### What is needed
Write out the listing beneath this instruction in its entirety, exactly as it reads.

### Source material
········
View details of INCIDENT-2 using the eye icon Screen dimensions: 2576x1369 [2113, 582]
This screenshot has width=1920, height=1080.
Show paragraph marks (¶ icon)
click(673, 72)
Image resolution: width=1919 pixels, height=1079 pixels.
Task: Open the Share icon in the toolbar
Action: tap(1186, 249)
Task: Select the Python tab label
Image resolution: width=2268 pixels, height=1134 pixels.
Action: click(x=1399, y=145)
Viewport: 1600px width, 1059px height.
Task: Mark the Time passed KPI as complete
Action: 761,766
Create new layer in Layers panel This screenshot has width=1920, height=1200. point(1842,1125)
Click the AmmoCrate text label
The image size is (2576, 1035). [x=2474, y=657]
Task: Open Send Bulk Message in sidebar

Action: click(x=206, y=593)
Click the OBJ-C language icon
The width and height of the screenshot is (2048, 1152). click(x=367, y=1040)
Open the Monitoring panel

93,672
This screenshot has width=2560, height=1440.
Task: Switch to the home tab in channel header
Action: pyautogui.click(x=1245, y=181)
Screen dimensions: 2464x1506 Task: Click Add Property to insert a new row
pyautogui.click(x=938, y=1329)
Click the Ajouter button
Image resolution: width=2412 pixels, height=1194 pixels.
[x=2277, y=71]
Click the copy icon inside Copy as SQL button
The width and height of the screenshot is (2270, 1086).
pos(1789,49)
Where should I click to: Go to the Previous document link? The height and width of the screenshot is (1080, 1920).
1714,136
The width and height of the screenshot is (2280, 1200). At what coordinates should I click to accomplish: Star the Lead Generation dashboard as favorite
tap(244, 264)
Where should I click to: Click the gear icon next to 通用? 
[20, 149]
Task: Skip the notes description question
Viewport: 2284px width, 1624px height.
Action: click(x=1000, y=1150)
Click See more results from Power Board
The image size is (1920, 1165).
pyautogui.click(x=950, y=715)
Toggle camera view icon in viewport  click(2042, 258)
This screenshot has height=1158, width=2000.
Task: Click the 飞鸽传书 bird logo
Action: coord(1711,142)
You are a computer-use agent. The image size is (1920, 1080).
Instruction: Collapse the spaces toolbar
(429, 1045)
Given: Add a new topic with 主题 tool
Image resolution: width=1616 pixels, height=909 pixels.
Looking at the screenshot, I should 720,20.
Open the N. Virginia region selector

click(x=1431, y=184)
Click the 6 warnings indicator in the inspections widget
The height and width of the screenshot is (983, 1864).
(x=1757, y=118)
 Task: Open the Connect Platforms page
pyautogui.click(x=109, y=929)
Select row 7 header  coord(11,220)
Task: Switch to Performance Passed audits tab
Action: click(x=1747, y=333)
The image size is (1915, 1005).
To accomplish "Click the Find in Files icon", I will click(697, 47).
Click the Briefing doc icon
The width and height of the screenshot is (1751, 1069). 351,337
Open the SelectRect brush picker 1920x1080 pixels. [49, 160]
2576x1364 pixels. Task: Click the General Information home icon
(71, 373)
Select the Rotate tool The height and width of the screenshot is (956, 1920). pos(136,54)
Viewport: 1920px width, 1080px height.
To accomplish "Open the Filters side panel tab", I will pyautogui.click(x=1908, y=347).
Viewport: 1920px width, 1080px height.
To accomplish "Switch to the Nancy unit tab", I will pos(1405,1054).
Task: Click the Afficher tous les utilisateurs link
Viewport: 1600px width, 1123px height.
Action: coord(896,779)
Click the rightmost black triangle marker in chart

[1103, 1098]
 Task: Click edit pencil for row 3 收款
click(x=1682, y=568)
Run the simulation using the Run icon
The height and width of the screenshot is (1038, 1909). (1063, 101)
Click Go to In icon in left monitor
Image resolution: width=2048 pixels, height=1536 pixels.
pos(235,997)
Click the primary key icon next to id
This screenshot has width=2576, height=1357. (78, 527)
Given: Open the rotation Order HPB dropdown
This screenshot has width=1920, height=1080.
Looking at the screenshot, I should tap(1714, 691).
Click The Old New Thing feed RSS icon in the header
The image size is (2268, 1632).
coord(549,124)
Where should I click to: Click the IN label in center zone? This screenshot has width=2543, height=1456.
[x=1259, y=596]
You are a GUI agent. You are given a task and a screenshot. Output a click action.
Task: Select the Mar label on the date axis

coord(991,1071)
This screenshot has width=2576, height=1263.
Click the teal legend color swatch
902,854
········
### The completed task
View details of INCIDENT-2 using the eye icon Screen dimensions: 2576x1369 [2113, 582]
This screenshot has width=1920, height=1080.
Show paragraph marks (¶ icon)
click(673, 72)
Image resolution: width=1919 pixels, height=1079 pixels.
Task: Open the Share icon in the toolbar
Action: tap(1186, 249)
Task: Select the Python tab label
Image resolution: width=2268 pixels, height=1134 pixels.
Action: click(x=1399, y=145)
Viewport: 1600px width, 1059px height.
Task: Mark the Time passed KPI as complete
Action: 761,766
Create new layer in Layers panel This screenshot has width=1920, height=1200. point(1842,1125)
Click the AmmoCrate text label
The image size is (2576, 1035). [x=2474, y=657]
Task: Open Send Bulk Message in sidebar

Action: click(x=206, y=593)
Click the OBJ-C language icon
The width and height of the screenshot is (2048, 1152). click(x=367, y=1040)
Open the Monitoring panel

93,672
This screenshot has width=2560, height=1440.
Task: Switch to the home tab in channel header
Action: pyautogui.click(x=1245, y=181)
Screen dimensions: 2464x1506 Task: Click Add Property to insert a new row
pyautogui.click(x=938, y=1329)
Click the Ajouter button
Image resolution: width=2412 pixels, height=1194 pixels.
[x=2277, y=71]
Click the copy icon inside Copy as SQL button
The width and height of the screenshot is (2270, 1086).
pos(1789,49)
Where should I click to: Go to the Previous document link? The height and width of the screenshot is (1080, 1920).
1714,136
The width and height of the screenshot is (2280, 1200). At what coordinates should I click to accomplish: Star the Lead Generation dashboard as favorite
tap(244, 264)
Where should I click to: Click the gear icon next to 通用? 
[20, 149]
Task: Skip the notes description question
Viewport: 2284px width, 1624px height.
Action: click(x=1000, y=1150)
Click See more results from Power Board
The image size is (1920, 1165).
pyautogui.click(x=950, y=715)
Toggle camera view icon in viewport  click(2042, 258)
This screenshot has height=1158, width=2000.
Task: Click the 飞鸽传书 bird logo
Action: coord(1711,142)
You are a computer-use agent. The image size is (1920, 1080).
Instruction: Collapse the spaces toolbar
(429, 1045)
Given: Add a new topic with 主题 tool
Image resolution: width=1616 pixels, height=909 pixels.
Looking at the screenshot, I should 720,20.
Open the N. Virginia region selector

click(x=1431, y=184)
Click the 6 warnings indicator in the inspections widget
The height and width of the screenshot is (983, 1864).
(x=1757, y=118)
 Task: Open the Connect Platforms page
pyautogui.click(x=109, y=929)
Select row 7 header  coord(11,220)
Task: Switch to Performance Passed audits tab
Action: click(x=1747, y=333)
The image size is (1915, 1005).
To accomplish "Click the Find in Files icon", I will click(697, 47).
Click the Briefing doc icon
The width and height of the screenshot is (1751, 1069). 351,337
Open the SelectRect brush picker 1920x1080 pixels. [49, 160]
2576x1364 pixels. Task: Click the General Information home icon
(71, 373)
Select the Rotate tool The height and width of the screenshot is (956, 1920). pos(136,54)
Viewport: 1920px width, 1080px height.
To accomplish "Open the Filters side panel tab", I will pyautogui.click(x=1908, y=347).
Viewport: 1920px width, 1080px height.
To accomplish "Switch to the Nancy unit tab", I will pos(1405,1054).
Task: Click the Afficher tous les utilisateurs link
Viewport: 1600px width, 1123px height.
Action: coord(896,779)
Click the rightmost black triangle marker in chart

[1103, 1098]
 Task: Click edit pencil for row 3 收款
click(x=1682, y=568)
Run the simulation using the Run icon
The height and width of the screenshot is (1038, 1909). (1063, 101)
Click Go to In icon in left monitor
Image resolution: width=2048 pixels, height=1536 pixels.
pos(235,997)
Click the primary key icon next to id
This screenshot has width=2576, height=1357. (78, 527)
Given: Open the rotation Order HPB dropdown
This screenshot has width=1920, height=1080.
Looking at the screenshot, I should tap(1714, 691).
Click The Old New Thing feed RSS icon in the header
The image size is (2268, 1632).
coord(549,124)
Where should I click to: Click the IN label in center zone? This screenshot has width=2543, height=1456.
[x=1259, y=596]
You are a GUI agent. You are given a task and a screenshot. Output a click action.
Task: Select the Mar label on the date axis

coord(991,1071)
This screenshot has width=2576, height=1263.
Click the teal legend color swatch
902,854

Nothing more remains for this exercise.